Les policiers ont le blues. Pour une fois, ce ne sont pas leurs syndicats qui le disent, mais les fonctionnaires eux-mêmes. Dans une grande consultation interne, lancée en 2014, par leur direction générale, 45.000 policiers ont répondu à un questionnaire. Une première dans la police. "On peut ressentir un malaise et être malgré tout heureux dans son travail." Tel est le constat, apparemment contradictoire, fait par une responsable du ministère de l'Intérieur qui a dressé ce "portrait robot" du policier.

142.000 agents sollicités. Sur la méthode, un questionnaire a été adressé par la Direction des ressources et des compétences de la police nationale (DRCPN) auprès des 142.000 agents afin de connaître l'état des troupes. Quelque 45.000 ont répondu à 66 questions sur les conditions de travail et le moral dans les commissariats. Un échantillon "représentatif" de 3.500 fonctionnaires, du gardien de la paix au commissaire, a été défini. Il donne lieu au premier "baromètre social" de cette profession souvent décriée où le malaise est une antienne des syndicats de police et de plusieurs sociologues.

Mauvaise conditions de travail, manque de moyens, mauvaise organisation. Adjoint de sécurité, gardien de la paix, officier ou commissaire, les policiers sont unanimes : 94% d'entre eux expriment un malaise. Pêle-mêle, ils déclarent ressentire de la fatigue, du stress ou de l'héritabilité. En cause : leurs mauvaises conditions de travail, le manque de moyens matériels, une mauvaise organisation dans les services ou encore les faibles opportunités d'obtenir une promotion.

Plus largement, deux tiers des policiers qui ont répondu au questionnaire estiment que leur relation avec la population s'est dégradée. Et ils sont presque autant, 62%, à reconnaître que leur motivation professionnelle est en baisse.

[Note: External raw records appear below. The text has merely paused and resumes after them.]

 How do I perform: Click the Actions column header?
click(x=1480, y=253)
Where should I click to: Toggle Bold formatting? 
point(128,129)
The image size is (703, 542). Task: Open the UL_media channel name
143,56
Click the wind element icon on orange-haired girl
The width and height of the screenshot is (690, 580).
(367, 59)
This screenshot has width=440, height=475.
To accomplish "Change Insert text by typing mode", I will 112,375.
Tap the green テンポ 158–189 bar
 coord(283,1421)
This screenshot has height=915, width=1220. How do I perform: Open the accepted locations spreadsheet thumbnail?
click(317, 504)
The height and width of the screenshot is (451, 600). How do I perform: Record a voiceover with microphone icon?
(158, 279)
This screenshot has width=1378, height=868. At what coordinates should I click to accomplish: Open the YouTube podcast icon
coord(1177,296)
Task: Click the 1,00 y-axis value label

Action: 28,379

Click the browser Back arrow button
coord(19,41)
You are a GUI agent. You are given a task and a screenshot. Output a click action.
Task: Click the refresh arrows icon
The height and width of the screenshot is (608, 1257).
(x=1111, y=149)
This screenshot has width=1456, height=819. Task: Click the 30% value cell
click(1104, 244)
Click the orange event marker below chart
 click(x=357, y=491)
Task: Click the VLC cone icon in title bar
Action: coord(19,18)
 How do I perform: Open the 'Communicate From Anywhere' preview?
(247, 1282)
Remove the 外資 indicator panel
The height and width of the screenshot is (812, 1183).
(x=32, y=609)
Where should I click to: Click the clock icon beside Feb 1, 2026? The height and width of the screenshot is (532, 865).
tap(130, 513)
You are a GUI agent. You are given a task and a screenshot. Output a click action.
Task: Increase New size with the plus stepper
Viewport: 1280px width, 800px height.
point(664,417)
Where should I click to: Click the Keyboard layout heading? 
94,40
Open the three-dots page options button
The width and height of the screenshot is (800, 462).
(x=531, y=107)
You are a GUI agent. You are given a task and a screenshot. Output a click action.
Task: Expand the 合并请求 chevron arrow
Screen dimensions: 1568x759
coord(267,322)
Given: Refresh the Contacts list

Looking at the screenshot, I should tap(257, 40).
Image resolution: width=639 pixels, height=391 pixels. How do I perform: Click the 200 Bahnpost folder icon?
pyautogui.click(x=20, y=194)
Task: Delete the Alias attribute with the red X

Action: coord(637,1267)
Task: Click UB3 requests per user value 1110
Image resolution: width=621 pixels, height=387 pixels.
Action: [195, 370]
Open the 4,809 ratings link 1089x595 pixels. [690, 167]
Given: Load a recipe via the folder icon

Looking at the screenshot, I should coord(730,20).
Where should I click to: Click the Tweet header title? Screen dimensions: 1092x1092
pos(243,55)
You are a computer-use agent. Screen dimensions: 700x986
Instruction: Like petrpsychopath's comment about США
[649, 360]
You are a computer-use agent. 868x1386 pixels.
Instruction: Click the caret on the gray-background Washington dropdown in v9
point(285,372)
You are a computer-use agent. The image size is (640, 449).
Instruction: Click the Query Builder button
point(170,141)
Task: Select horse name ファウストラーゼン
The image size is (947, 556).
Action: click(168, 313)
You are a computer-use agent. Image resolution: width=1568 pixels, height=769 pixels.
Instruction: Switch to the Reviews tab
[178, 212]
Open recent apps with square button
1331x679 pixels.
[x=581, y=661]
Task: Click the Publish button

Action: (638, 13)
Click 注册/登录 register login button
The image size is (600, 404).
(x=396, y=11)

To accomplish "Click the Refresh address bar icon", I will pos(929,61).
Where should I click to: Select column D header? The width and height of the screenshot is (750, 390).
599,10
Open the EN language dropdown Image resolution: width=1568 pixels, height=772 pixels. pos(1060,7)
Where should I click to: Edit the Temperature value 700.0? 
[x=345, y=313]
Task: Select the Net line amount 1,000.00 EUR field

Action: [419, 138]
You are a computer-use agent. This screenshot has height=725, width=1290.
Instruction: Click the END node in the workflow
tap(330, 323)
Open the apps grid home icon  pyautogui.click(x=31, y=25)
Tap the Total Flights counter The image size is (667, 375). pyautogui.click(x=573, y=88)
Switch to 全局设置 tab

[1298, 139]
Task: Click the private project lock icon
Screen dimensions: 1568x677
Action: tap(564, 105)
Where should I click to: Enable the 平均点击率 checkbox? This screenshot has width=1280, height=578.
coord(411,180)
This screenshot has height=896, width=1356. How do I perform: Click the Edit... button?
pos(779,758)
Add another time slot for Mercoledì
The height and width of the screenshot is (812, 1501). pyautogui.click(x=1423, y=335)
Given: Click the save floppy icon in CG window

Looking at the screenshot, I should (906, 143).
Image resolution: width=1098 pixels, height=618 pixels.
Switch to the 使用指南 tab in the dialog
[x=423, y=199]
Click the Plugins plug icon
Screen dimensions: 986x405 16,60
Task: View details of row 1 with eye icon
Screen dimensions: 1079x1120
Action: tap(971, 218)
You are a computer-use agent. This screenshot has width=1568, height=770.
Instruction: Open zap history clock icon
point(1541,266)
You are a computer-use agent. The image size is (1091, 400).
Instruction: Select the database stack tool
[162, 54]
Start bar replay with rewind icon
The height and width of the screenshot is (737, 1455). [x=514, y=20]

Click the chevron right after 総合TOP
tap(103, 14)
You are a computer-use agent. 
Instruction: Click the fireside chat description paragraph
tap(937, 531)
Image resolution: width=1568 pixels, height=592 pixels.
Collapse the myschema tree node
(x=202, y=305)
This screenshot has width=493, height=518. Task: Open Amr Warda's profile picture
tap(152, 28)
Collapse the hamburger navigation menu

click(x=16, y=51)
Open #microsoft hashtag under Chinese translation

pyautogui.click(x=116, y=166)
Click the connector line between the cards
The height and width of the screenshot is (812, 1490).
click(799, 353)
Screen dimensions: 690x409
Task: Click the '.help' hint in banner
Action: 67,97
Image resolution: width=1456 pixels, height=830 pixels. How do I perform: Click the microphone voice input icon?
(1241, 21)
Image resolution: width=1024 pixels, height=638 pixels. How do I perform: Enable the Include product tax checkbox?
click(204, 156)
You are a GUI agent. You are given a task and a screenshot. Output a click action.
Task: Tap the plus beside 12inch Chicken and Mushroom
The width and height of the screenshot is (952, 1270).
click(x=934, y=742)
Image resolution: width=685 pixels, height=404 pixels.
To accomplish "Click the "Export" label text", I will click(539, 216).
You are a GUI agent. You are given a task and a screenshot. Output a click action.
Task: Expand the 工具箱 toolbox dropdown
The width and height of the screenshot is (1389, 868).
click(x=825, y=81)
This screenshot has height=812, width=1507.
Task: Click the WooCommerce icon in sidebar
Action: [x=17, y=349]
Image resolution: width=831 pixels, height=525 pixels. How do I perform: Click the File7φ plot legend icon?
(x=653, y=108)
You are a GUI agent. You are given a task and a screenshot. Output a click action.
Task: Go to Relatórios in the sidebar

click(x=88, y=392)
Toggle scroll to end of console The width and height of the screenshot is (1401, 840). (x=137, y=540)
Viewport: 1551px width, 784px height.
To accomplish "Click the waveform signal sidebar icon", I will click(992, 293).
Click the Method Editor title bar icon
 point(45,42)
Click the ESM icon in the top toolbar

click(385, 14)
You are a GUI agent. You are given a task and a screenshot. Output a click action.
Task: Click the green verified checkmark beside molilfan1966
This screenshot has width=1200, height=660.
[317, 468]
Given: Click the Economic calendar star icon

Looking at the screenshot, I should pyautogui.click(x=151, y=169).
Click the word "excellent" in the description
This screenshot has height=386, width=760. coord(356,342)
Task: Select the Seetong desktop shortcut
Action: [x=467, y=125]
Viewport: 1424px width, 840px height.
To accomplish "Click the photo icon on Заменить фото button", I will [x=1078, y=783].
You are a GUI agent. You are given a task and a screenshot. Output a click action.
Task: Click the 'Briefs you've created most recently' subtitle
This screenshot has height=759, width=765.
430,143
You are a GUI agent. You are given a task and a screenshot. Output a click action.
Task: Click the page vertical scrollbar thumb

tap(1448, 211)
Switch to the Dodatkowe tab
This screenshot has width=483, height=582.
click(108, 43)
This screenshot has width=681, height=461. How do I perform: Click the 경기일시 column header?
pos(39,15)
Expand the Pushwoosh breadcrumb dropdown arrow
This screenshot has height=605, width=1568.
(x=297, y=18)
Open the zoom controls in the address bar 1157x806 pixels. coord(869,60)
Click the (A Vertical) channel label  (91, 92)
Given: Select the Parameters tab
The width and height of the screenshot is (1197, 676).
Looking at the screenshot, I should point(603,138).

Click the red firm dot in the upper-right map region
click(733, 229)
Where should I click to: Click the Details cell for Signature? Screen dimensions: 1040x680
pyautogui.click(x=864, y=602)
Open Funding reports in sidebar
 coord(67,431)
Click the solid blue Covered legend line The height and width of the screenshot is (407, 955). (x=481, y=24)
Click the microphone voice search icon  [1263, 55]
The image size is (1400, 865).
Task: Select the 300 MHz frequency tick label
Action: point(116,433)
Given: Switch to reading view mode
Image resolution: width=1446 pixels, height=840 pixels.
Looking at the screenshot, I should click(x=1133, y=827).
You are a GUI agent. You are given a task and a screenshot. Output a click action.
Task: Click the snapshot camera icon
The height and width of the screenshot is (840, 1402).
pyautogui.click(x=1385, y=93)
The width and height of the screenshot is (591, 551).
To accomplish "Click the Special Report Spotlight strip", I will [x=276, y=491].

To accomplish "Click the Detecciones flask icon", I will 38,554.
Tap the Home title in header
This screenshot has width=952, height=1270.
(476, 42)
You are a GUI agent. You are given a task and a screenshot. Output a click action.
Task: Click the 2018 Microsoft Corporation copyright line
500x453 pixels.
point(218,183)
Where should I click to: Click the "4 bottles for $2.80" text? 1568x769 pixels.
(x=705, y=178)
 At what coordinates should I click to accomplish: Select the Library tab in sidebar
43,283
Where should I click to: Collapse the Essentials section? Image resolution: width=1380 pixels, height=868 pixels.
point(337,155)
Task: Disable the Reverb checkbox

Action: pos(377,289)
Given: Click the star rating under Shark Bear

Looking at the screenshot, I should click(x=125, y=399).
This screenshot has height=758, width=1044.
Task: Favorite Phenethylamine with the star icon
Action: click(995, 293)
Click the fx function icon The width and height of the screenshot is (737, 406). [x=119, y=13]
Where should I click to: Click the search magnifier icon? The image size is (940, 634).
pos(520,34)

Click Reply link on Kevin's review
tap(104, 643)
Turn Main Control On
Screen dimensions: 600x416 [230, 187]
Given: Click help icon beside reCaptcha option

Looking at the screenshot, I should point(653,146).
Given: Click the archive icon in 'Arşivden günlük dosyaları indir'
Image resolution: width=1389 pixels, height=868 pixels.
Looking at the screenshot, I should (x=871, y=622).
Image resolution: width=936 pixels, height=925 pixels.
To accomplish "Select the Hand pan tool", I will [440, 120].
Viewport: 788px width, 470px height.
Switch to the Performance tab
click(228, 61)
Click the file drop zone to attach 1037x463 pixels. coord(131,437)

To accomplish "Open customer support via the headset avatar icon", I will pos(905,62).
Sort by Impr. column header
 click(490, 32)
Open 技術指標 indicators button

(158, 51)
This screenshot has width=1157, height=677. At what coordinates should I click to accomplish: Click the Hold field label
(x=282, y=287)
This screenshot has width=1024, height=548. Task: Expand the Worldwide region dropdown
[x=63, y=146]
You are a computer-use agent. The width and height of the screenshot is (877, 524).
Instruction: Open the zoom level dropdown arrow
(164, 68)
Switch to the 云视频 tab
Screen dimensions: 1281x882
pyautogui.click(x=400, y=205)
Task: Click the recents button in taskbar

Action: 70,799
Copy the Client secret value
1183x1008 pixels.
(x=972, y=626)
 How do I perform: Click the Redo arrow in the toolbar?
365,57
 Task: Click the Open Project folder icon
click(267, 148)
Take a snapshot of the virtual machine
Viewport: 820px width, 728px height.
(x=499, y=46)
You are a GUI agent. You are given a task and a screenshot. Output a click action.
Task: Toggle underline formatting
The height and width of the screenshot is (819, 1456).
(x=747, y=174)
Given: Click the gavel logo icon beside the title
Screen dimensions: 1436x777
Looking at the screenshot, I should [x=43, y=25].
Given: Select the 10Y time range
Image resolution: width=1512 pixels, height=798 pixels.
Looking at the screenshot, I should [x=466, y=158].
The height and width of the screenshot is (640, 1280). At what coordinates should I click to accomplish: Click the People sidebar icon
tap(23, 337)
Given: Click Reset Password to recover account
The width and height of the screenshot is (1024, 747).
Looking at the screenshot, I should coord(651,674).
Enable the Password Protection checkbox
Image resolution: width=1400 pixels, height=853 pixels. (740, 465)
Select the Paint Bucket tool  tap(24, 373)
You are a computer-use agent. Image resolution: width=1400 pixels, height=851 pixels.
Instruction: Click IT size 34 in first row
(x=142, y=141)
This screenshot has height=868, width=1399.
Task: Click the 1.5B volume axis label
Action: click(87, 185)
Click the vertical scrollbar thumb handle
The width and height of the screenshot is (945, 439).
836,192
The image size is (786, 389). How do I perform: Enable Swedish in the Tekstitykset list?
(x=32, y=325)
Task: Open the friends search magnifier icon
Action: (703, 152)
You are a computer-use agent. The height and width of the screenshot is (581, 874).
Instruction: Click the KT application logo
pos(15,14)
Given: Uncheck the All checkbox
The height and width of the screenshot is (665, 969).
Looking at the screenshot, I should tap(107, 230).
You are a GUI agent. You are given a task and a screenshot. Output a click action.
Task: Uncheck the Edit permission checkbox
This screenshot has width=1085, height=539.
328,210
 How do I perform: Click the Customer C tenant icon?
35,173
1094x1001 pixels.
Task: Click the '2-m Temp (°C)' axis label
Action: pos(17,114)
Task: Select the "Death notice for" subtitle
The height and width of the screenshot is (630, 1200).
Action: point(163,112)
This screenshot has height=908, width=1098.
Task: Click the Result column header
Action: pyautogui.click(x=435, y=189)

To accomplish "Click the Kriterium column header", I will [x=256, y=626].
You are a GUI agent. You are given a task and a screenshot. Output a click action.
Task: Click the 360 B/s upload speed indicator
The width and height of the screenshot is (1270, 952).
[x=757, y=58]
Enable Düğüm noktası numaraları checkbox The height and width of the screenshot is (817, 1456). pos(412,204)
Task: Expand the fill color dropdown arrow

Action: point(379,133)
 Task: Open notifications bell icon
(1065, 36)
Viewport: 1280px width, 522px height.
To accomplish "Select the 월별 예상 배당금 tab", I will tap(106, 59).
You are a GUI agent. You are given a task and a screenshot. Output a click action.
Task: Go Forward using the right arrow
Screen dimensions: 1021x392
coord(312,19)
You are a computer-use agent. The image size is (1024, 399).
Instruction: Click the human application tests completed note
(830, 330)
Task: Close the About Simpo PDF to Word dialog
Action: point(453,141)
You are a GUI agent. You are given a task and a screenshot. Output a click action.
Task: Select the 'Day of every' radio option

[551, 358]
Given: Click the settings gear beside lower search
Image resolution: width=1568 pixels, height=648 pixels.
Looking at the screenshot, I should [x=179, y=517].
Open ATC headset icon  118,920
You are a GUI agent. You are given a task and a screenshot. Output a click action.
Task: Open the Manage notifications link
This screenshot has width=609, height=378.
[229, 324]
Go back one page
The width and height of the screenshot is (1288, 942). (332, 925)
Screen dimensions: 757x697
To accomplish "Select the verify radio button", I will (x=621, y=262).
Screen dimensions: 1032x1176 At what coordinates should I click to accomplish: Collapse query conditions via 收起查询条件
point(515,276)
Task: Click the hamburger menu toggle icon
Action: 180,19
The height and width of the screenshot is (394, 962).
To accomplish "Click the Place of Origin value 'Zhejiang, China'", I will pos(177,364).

"Pas de problématique spécifique aux femmes". Un constat qui ne surprend pas la direction générale de la police. "L'administration en est consciente. Ca permet de l'isoler. Les policiers font un métier difficile et très exposé, encore plus en ce moment. Donc il est nécessaire de faire ce constat pour y remédier. On est étonné de voir que les plus jeunes et les plus anciens sont les plus optimistes sur leur métier. On s'aperçoit également qu'il n'y a pas de problématique spécifique aux femmes. Les femmes vivent leur métier de policier de la même manière que les hommes", Jérôme Bonnet, le porte-parole de la direction générale de la police, interrogé par Europe 1. On apprend toutefois que le mal-être est plus vivace en sécurité publique ou chez les CRS que dans la police judiciaire.

Vers une réaction des syndicats. Par ailleurs, ce premier baromètre social dans la police n'est pas totalement négatif. Deux tiers des fonctionnaires qui ont répondu se disent satisfaits de leur métier. Et les trois quart se sentent utiles à la société.

Le questionnaire ne va pas manquer de soulever une avalanche de réactions des puissants syndicats de police auxquels il a été présenté officiellement lundi. S'il confirme le malaise dénoncé par leurs responsables, ceux-ci apprendront néanmoins que 78% des policiers font "rarement ou jamais" appel à eux. Pourtant, le taux de syndicalisation est de 70% dans la police, un record.